Я откидываюсь назад, прижимаясь к груди Макса, в результате чего он опускает голову вперед, шепча мне на ухо. По его дыханию я понимаю, что ему тоже не грустно. Меланхолия витает в воздухе, но мы находимся в своем собственном пузыре, и все, что я чувствую, это тепло его тела, согревающее меня, его прерывистое дыхание, целующее мое ухо, и его руку на моем бедре, скользящую по влажной джинсовой ткани вверх и вниз. Потоки шелковистого тепла скользят по мне, а веки закрываются.
— Все хорошо? — мягко спрашивает он.
Мои волосы развеваются от его дыхания, а сердце трепещет от его слов. Я понятия не имею, нормально ли это, но все равно отвечаю:
— Да. — Что-то внутри меня думает, что так и есть.
Вздохнув, Макс прижимается ко мне, а затем другой рукой обхватывает меня за талию и притягивает еще ближе.
Я издаю какой-то звук.
Я не хотела, но он просто вырвался на свободу.
Его рука на моем бедре, и он обнимает меня, и я никогда раньше не чувствовала ничего подобного. И никогда не издавала такой звук.
Макс слышит это и издает такой же звук в ответ, прямо возле моего уха. Хриплый стон, который ощущается как удар огненного шара в мое сердце и взрывная волна распространяется на юг, вызывая пульсирующий жар между моих ног.
О, боже.
Что это?
Что происходит?
Мои конечности парализованы, но внутренности находятся в движении. Вращение и свободное падение. Я замерзла и в то же время таю. Ничто не имеет смысла.
И все имеет смысл.
Макс рукой движется вверх и вниз по моему бедру, а другой скользит по животу, блуждая и ища. Кончики его пальцев едва заметно проникают под подол толстовки. Невесомое прикосновение. Одним пальцем проводит по поясу моих джинсов, а другим касается кожи живота. Ощущение такое, будто десятки мерцающих светлячков проникли в меня. Звездный свет проникает внутрь. Солнечный свет просачивается в мою душу и растапливает каждый кусочек льда.
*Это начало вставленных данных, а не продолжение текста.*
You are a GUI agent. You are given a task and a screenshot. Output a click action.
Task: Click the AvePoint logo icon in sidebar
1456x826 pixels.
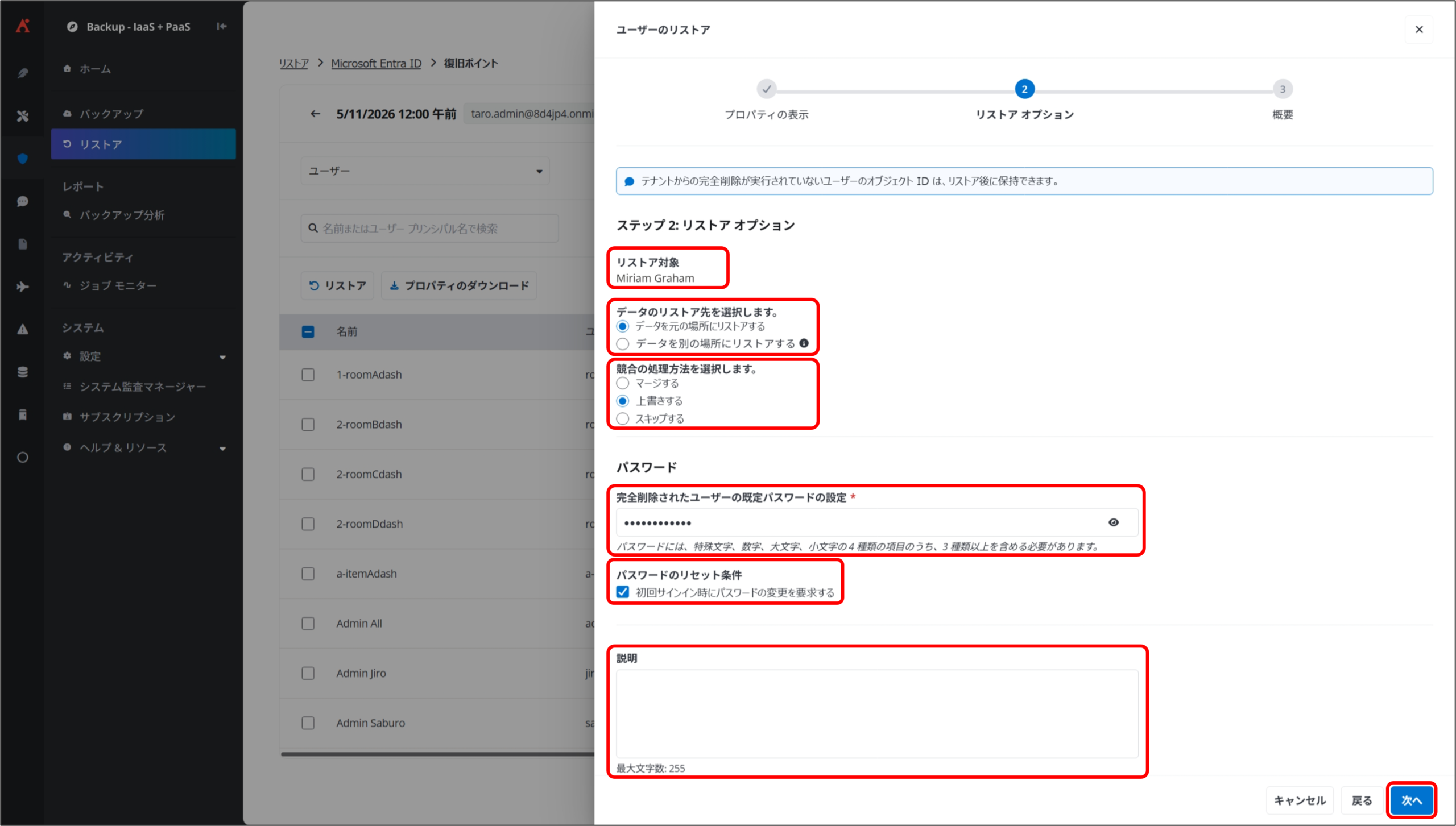(x=23, y=26)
И когда он шепчет мое имя, уткнувшись в изгиб моей шеи, все вокруг становится золотистым.
— Элла.
Моя кожа покрывается мурашками. Сердце колотится, внутри все сжимается.
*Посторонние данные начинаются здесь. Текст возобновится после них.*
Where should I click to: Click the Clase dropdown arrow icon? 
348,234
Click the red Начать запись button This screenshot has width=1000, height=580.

Тихий голосок в моей голове умоляет его опустить руку ниже, к пространству между моими ногами.
Нет, нет, нет. Прекрати, Элла.
Напуганная новыми странными мыслями, я отклоняю голову в сторону и смотрю на него. Не знаю, зачем я это делаю, но какая-то часть меня хочет знать, о чем он думает и что чувствует. Мне нужно видеть его глаза. Может быть, для него это безобидно, дружелюбно, игриво. Может быть, мое тело реагирует на все неправильно, и я смогу посмеяться над этим, и мы снова сможем быть нормальными.
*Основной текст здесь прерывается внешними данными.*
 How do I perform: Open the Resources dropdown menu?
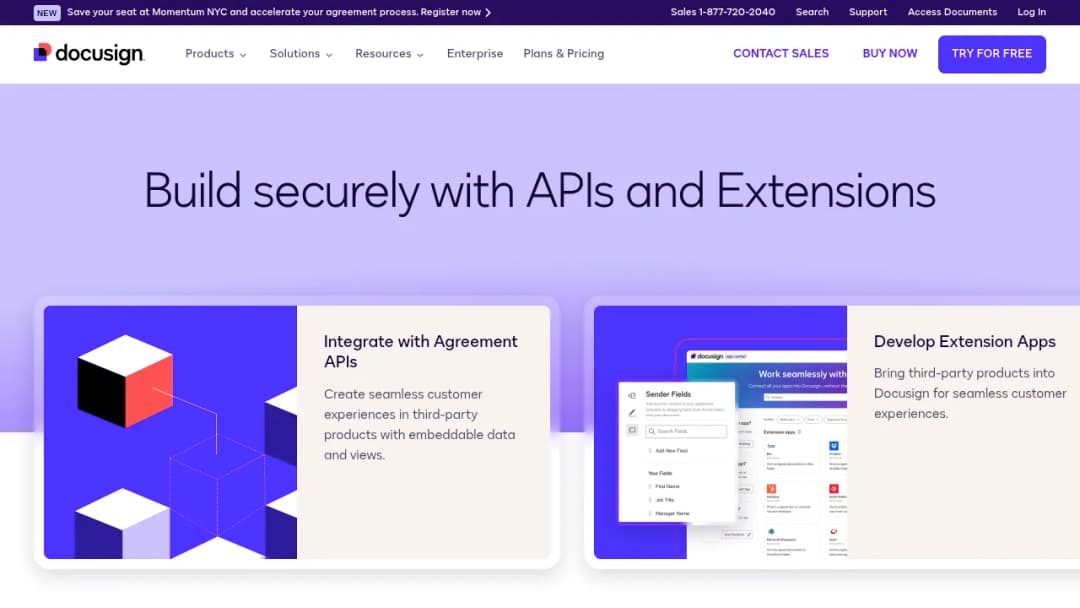tap(389, 54)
Но смотреть на него — это ошибка.
Когда Макс поднимает голову, его глаза сверкают кристальной интенсивностью, далекой от смеха или игривости. Его взгляд непоколебим, горяч, тверд, и в эту долю секунды я понимаю, что мы находимся на одной волне, охваченные одним и тем же напряжением, одной и той же тягой. Нормальность кажется далекой.
Парень наклоняется ближе.
Его ресницы трепещут, губы раздвигаются.
Наши губы в сантиметре от того, чтобы соприкоснуться.
Мои инстинкты срабатывают, и меня охватывает паника.
Свет гаснет, когда я отшатываюсь от него.
— Я… я думаю, мне нужно идти.
Макс делает глубокий вдох и отпускает меня, словно мой просачивающийся свет обжег его.
— Идти?
— Мне нужно на воздух. — Я отхожу на подкашивающихся ногах, не в силах смотреть на него.
Макс зовет меня, но я уже бегу. Убегаю, как трусиха.
Я пробираюсь сквозь массу тел, спотыкаясь о ножки стульев, заслуживая сердитые взгляды и раздраженные замечания толпы.
Бринн кричит мое имя.
Я продолжаю бежать.
— Элла! — На этот раз это Макс, он бежит за мной.
Слезы застилают мне глаза. Слезы ужаса и растерянности. Я не хотела этого… Я не хотела такого. В моем животе пылающий комок желания, и я хочу вырвать его из себя. Это жалкий захватчик. Нарушитель.
Когда прохожу через двойные двери и выхожу на прохладный воздух, я замедляю шаг, наклоняюсь и упираюсь руками в колени, пытаясь отдышаться.